◆ **DATASET RECORDS**:
▬▬▬▬▬▬

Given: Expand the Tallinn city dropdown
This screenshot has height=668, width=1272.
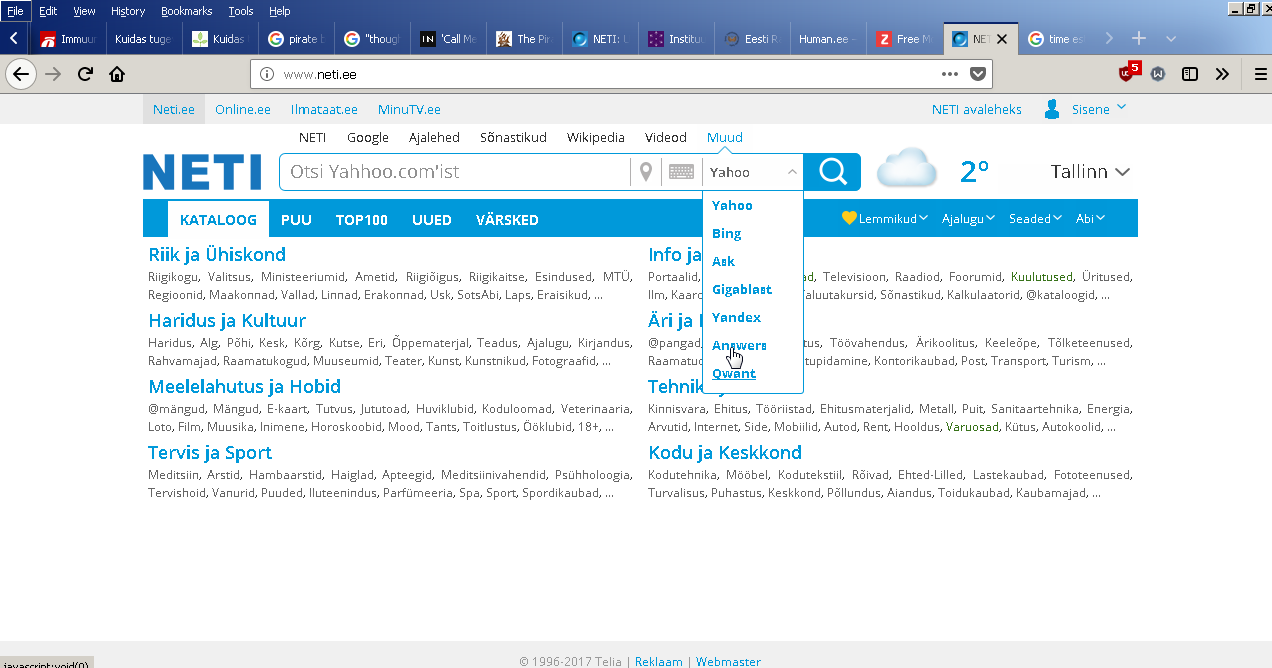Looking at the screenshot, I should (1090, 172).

▬▬▬▬▬▬

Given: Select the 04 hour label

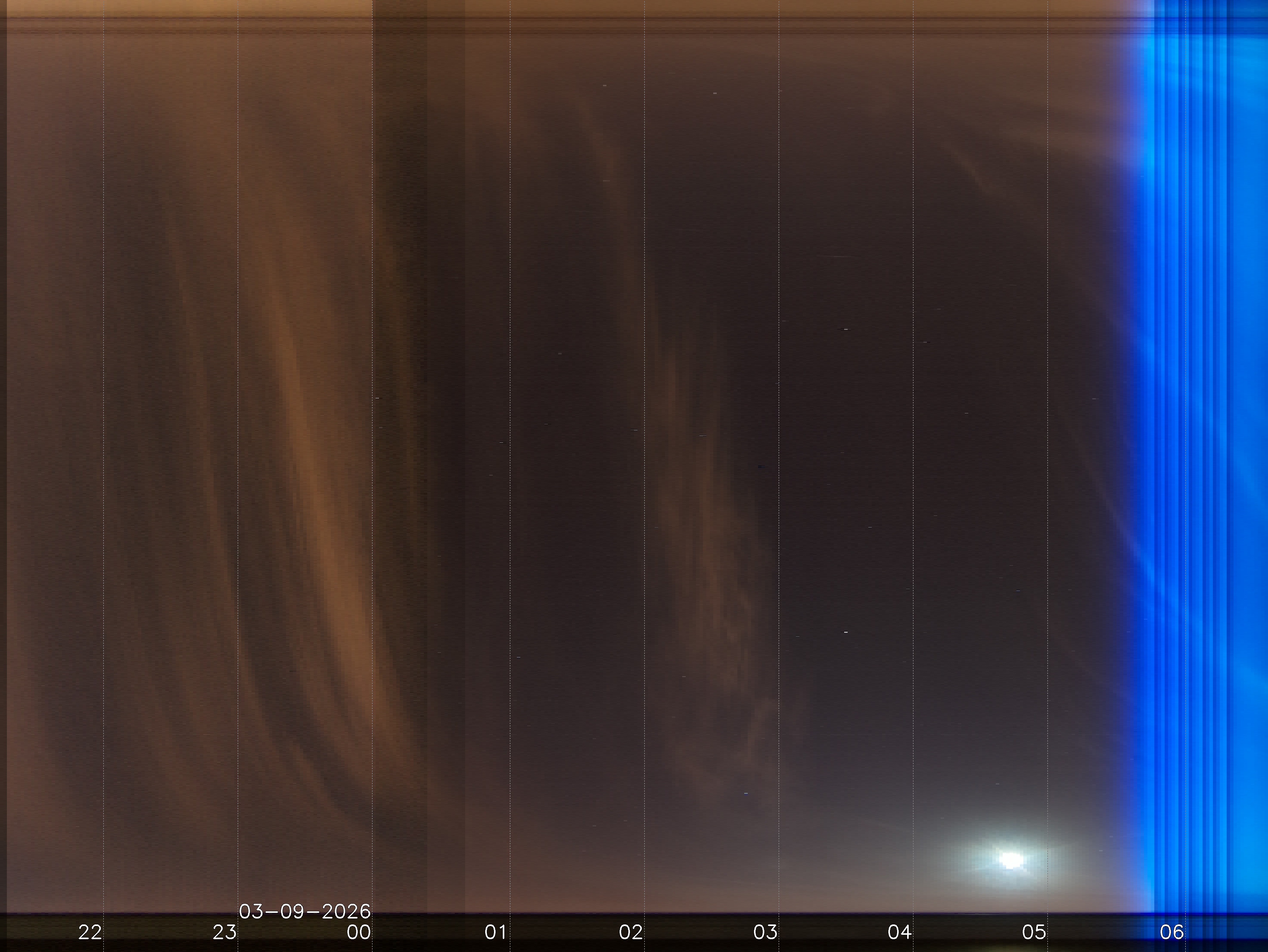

▬▬▬▬▬▬

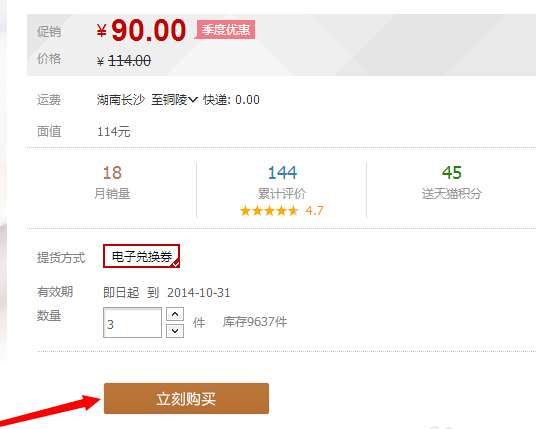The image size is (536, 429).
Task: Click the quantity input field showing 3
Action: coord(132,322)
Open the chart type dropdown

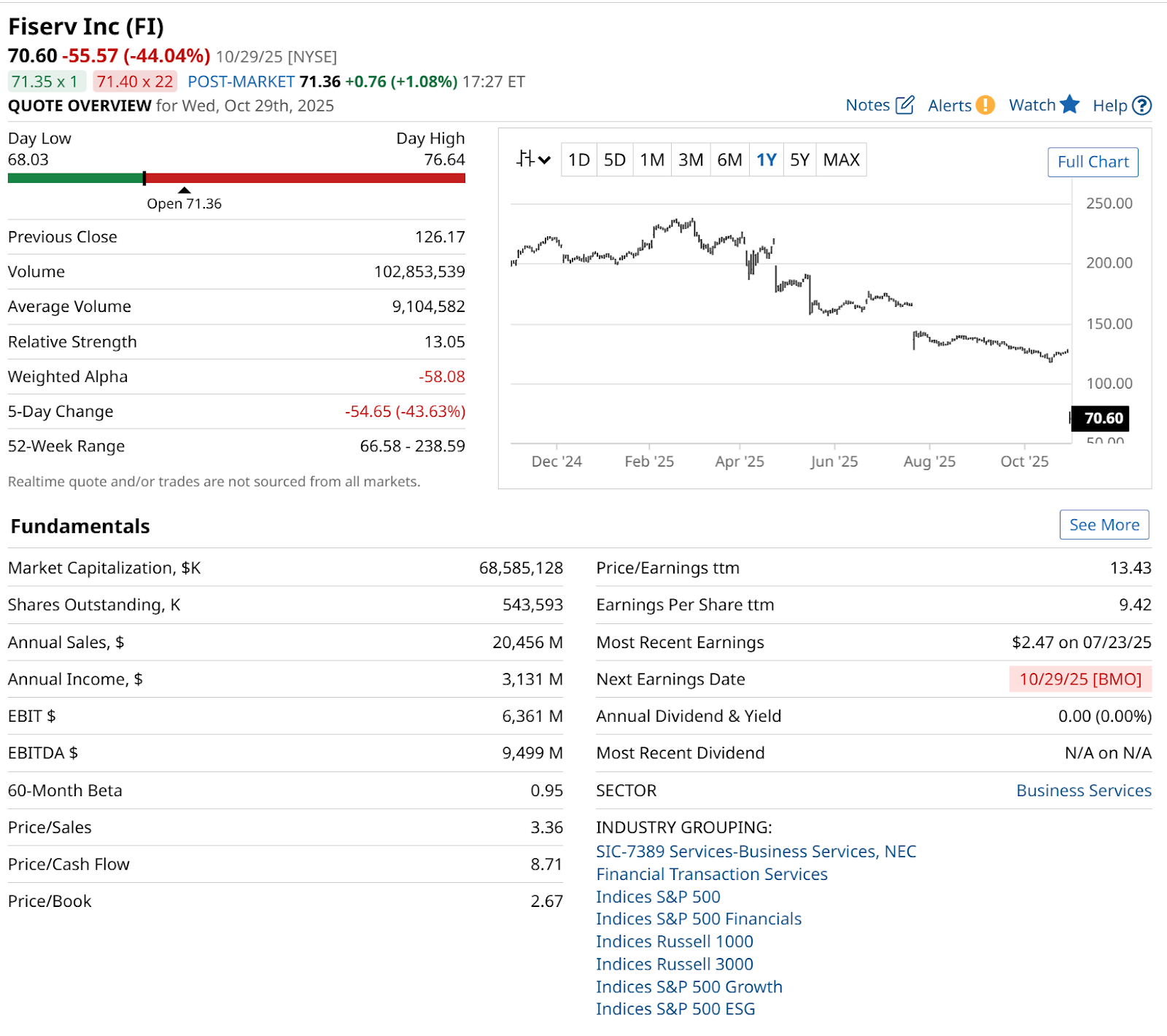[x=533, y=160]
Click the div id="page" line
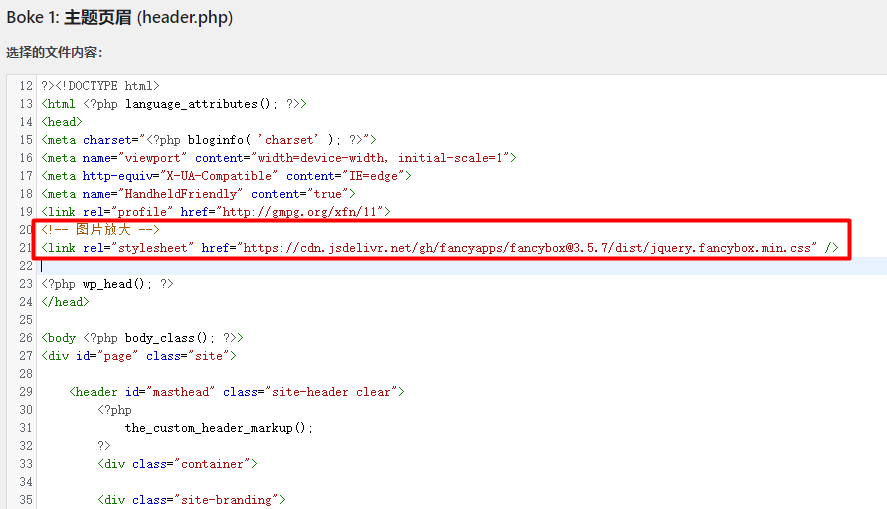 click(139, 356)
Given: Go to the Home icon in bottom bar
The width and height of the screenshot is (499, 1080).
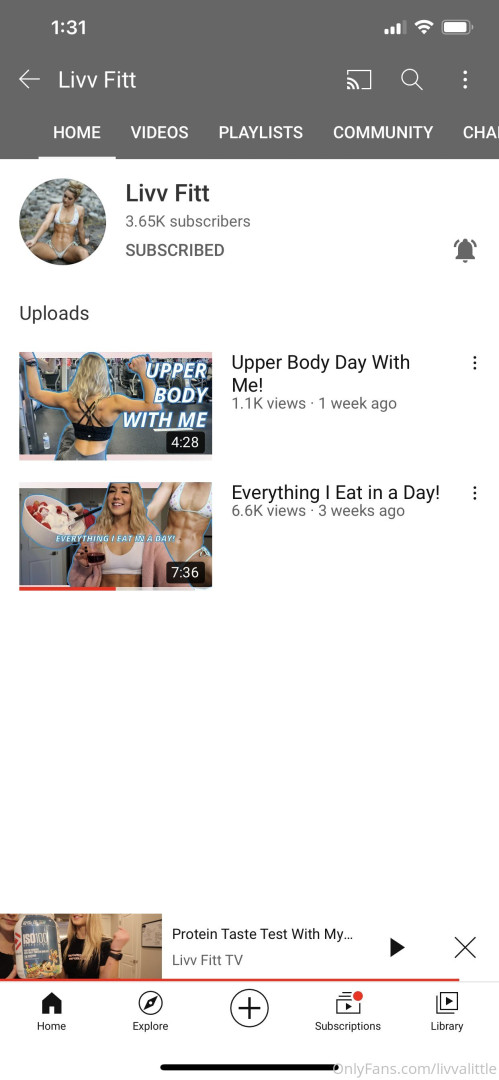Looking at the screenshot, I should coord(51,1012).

▬▬▬▬▬▬

◆ **DIRECTIVE**:
Write out the records from the line containing "Given: Go to the Home icon in bottom bar" through the line containing "Looking at the screenshot, I should coord(51,1012).", word for word and with the picture left out.

◆ **FINISHED EXERCISE**:
Given: Go to the Home icon in bottom bar
The width and height of the screenshot is (499, 1080).
Looking at the screenshot, I should coord(51,1012).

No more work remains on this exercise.